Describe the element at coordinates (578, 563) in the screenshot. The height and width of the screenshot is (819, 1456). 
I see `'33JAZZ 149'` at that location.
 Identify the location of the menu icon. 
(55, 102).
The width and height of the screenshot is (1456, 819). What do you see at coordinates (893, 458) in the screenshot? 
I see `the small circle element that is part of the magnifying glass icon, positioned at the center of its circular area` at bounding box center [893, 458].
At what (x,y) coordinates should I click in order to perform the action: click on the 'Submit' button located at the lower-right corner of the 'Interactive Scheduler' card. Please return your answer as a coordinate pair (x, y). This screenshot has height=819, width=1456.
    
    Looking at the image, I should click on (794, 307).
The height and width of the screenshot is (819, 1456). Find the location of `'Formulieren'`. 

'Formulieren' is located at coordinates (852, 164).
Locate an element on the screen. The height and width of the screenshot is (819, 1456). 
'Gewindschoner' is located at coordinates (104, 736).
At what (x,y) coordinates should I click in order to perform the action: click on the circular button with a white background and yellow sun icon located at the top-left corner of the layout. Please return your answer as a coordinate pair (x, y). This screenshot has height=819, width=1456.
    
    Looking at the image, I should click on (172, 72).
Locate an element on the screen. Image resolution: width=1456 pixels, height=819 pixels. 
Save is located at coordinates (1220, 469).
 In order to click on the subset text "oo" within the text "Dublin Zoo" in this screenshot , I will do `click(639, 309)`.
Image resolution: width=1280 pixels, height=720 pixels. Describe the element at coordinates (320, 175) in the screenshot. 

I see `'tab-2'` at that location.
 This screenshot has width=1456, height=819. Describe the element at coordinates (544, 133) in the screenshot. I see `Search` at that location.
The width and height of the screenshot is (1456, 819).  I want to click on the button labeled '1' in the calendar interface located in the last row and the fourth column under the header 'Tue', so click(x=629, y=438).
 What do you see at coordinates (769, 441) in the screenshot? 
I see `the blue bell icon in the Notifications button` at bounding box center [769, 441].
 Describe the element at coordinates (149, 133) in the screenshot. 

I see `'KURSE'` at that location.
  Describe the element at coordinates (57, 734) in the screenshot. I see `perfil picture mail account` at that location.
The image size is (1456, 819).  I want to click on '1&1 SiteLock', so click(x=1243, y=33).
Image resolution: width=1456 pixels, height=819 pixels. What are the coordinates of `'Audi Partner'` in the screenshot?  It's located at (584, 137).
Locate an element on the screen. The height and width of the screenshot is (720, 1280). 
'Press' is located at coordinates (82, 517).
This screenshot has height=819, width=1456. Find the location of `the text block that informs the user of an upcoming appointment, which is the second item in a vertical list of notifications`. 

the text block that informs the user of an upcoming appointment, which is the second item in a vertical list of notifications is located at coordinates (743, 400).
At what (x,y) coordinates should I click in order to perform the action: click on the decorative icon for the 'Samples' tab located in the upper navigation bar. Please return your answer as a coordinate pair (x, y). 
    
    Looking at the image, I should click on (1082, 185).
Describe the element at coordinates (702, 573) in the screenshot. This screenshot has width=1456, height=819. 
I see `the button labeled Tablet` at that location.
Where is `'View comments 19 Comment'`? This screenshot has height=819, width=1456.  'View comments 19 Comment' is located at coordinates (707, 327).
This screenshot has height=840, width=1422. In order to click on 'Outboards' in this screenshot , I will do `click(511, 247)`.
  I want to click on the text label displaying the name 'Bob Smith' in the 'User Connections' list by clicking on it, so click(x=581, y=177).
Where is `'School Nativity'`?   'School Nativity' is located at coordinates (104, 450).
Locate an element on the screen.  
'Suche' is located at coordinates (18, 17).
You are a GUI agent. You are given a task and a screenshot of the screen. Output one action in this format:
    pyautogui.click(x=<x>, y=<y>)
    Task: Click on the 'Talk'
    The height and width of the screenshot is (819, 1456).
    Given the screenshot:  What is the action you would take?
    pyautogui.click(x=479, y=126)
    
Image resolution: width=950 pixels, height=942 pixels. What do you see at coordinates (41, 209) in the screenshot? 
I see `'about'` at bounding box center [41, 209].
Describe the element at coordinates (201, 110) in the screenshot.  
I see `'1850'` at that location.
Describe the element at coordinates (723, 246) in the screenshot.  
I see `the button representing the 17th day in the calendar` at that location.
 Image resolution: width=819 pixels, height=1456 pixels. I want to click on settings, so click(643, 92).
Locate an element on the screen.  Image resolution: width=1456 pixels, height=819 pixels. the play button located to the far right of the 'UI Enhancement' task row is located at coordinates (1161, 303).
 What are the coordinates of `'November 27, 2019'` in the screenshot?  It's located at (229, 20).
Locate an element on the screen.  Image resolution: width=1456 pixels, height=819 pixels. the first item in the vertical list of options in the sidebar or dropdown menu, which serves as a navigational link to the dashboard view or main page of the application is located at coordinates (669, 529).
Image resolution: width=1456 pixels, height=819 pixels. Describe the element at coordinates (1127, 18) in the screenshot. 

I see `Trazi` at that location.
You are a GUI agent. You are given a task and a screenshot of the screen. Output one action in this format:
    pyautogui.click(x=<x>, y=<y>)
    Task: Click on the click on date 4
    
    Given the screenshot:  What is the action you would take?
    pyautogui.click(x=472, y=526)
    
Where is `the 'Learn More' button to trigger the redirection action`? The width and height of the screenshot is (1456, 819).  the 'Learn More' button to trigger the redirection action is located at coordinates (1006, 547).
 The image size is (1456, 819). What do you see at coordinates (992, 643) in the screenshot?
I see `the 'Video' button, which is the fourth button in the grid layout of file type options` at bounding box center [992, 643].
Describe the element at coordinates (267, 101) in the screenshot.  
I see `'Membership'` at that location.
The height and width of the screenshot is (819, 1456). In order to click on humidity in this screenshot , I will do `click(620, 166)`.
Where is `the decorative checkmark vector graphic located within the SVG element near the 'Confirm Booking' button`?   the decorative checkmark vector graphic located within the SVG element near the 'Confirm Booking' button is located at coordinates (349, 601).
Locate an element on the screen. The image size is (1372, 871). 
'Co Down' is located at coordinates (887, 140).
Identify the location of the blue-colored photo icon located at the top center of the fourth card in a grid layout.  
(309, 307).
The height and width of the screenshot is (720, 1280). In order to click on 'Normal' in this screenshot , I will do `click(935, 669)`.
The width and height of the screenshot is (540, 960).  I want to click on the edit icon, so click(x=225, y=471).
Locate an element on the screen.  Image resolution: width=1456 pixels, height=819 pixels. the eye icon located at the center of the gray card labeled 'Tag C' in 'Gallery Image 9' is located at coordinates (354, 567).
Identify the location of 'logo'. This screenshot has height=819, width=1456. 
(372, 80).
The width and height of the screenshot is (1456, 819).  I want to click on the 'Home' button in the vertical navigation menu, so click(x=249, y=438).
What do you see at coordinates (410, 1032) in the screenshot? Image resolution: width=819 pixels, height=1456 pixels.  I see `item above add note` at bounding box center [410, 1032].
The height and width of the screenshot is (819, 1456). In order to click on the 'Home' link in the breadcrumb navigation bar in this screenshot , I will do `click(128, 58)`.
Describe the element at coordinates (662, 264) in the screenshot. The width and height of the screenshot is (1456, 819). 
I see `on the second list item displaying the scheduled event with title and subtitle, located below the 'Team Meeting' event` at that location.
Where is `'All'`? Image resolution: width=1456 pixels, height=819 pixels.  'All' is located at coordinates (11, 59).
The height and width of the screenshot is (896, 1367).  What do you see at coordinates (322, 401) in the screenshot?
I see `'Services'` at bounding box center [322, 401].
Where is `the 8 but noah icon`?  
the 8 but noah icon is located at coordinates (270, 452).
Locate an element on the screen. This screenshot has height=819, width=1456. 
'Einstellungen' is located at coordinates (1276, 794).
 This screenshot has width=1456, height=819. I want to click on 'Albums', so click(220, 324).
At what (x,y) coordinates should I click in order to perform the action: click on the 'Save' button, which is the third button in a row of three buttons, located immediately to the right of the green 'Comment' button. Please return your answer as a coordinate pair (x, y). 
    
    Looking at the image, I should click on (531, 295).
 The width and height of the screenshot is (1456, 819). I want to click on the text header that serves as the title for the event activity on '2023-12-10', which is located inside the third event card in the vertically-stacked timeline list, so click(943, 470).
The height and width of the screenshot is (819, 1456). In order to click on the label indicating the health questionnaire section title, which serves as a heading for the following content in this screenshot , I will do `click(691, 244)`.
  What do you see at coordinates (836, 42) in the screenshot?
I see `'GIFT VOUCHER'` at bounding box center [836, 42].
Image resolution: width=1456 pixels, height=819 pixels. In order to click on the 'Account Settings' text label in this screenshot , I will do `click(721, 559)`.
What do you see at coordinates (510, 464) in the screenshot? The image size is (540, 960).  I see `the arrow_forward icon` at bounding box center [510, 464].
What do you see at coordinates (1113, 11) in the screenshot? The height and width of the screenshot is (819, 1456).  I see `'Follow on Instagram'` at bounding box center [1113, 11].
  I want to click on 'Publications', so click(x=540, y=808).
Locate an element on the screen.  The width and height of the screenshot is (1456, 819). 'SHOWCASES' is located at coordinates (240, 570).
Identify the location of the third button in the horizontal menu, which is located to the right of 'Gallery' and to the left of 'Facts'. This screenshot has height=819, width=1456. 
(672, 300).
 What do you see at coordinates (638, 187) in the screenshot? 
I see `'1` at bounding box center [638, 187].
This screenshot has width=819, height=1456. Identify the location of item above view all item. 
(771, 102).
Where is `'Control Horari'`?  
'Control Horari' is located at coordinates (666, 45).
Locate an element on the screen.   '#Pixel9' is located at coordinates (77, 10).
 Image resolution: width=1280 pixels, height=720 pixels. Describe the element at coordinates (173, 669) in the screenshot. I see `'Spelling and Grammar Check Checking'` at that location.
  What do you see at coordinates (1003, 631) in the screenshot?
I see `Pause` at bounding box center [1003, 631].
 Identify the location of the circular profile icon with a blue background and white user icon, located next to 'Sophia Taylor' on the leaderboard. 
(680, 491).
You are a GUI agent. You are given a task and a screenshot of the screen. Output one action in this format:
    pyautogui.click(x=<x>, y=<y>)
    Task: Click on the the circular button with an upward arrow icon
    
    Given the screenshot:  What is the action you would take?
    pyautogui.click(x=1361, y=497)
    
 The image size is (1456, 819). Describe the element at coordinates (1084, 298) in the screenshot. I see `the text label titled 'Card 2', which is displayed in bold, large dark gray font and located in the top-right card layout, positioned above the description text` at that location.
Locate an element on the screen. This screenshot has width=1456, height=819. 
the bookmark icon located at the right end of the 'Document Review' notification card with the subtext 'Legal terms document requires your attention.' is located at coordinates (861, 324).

****

INSTRUCTION |
Rewrite the rows starting at the one containing "Describe the element at coordinates (723, 246)" and ending at the one containing "coordinates (669, 529).", changing "element" to "item" and leaving everything else as it is.

TASK RESULT |
Describe the item at coordinates (723, 246) in the screenshot.  
I see `the button representing the 17th day in the calendar` at that location.
 Image resolution: width=819 pixels, height=1456 pixels. I want to click on settings, so click(643, 92).
Locate an item on the screen.  Image resolution: width=1456 pixels, height=819 pixels. the play button located to the far right of the 'UI Enhancement' task row is located at coordinates (1161, 303).
 What are the coordinates of `'November 27, 2019'` in the screenshot?  It's located at (229, 20).
Locate an item on the screen.  Image resolution: width=1456 pixels, height=819 pixels. the first item in the vertical list of options in the sidebar or dropdown menu, which serves as a navigational link to the dashboard view or main page of the application is located at coordinates (669, 529).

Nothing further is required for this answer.